I get it, I get why people work like this, but I hate it. I can't stand it. I'm not willing to, "put something on the table", just so some glutton can drain it down and demand more, elsewise they leave the dining room. I can't stand the callousness. I'm just waiting for robot companions. I want to compensate for lost time by having a relationship based in mutual, obsessive commitment and possession. I want somebody who will altruistically understand and love every inch of me. I'm not delusional enough to think a normal person could or should do that.

 No.4866

>>4864
>I don't buy into that.
I know it's unpleasant to hear, but it's something extensively documented in psychology. I get that most of us on boards like this try to adopt a "lone wolf" mentality where we tell ourselves that we are better off this way, but the fact is that we are seriously depressed while fighting the need for companionship, we just aren't hard-coded to be this individualistic, it has worse effects for our health than smoking.

>Are you saying that people without close relationships have no character?

Character and personality are very different things.

>People can't bounce off of themselves?

They need feedback from other people, if they don't get it, they try to create a feedback loop within themselves and socially masturbate by talking to themselves and having fake conversations with people in their minds as an attempt to simulate feedback from other people.

>What if there aren't five people like you?

I didn't say "like you", I said "close to you", ie. they left an impression on you.

>I get it, I get why people work like this, but I hate it. I can't stand it. I'm not willing to, "put something on the table", just so some glutton can drain it down and demand more, elsewise they leave the dining room. I can't stand the callousness. I'm just waiting for robot companions. I want to compensate for lost time by having a relationship based in mutual, obsessive commitment and possession. I want somebody who will altruistically understand and love every inch of me. I'm not delusional enough to think a normal person could or should do that.

Well, I don't know. I think putting something on the table and expecting someone to pay you back with the same amount of social investment is a fair deal. It would suck trying to be friends with someone, but that person just can't be arsed to hang out with you or play video games with you or watch anime with you or put in at least a minimum amount of effort to be a good friend.

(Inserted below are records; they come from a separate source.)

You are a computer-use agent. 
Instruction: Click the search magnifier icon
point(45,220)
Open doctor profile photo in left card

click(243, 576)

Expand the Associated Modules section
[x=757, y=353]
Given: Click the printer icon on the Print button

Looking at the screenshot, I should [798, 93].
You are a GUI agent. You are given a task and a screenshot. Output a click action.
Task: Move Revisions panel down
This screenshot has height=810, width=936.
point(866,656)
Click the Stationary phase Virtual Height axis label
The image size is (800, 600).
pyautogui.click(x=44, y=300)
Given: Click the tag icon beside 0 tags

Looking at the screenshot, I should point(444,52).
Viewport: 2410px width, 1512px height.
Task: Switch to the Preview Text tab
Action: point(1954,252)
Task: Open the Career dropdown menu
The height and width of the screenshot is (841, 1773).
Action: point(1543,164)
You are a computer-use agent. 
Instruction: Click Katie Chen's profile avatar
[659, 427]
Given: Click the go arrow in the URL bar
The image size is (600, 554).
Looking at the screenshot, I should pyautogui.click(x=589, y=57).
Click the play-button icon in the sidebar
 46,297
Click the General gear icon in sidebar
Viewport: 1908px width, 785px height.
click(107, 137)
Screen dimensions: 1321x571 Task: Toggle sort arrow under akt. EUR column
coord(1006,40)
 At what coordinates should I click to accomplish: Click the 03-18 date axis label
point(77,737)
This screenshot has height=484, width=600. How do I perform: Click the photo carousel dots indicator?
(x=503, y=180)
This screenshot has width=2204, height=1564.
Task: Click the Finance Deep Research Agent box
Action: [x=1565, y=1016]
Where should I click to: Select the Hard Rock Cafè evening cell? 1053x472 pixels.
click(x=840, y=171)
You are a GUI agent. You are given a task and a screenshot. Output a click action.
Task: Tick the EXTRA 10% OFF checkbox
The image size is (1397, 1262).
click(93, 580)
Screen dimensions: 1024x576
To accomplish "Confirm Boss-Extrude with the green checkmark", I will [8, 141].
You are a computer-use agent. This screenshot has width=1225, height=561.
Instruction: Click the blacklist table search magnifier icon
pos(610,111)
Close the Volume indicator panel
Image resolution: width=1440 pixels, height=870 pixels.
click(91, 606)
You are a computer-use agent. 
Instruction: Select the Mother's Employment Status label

If we use the table/food analogy again, it's like cooking good food for your friend because you like them and care for them, but they don't put any effort into cooking food for you despite wanting to keep you as a friend. That's kind of a rip off, you either break ties with the person or invest in them as little as they are investing in you.

 No.4867

File: 1527332921930.jpg (589.94 KB, 1772x1056, landscape.jpg)

This thread has been an interesting read so far.

>>4862
>Women who don't get enough attention tend to do crazier and more desperate things for it, whereas guys usually just withdraw into their own inner worlds, or on imageboards, people spam and shitpost just to get some kind of response.
Eh, I'd say there's plenty of male juvenile delinquents and the like unaware of imageboards going around doing crazy shit for attention in real life, just as there are milder, withdrawn women whose issues go unnoticed. Do we even have any actual concrete data regarding this?

>>4864
>I get it, I get why people work like this, but I hate it. I can't stand it. I'm not willing to, "put something on the table", just so some glutton can drain it down and demand more, elsewise they leave the dining room.

If you're not willing to offer something, it's just unfair to expect anything in return, especially "altruistic love" or "friendship" or whatever.

The anon above me explained this a little more coherently…

But just putting the stuff you've written into perspective:
The people in your life offered you their time and what they probably thought was a fun/interesting personality - something that you might or might not have actually considered gainful. I guess in return you offered an ear willing to listen, "interested in anything other people have to say, regardless of whether it fits your impressions or not", and your own time and personality, of course, but they didn't see any worth in it either. So they stop talking to you because you're boring or whatever, and instead of altruistically loving them despite them distancing themselves or acting like assholes, you cut the """friendship""" off. You left the dining room because you weren't being served well. Same thing from both sides.
In short, it seems immature and hypocritical to dislike this kind of "system" when you practice it yourself (thought it may be unconsciously/unwillingly).

>>4866
>Character and personality are very different things.
Could you elaborate on this a bit? I only have some blurry idea of what you could've meant by it…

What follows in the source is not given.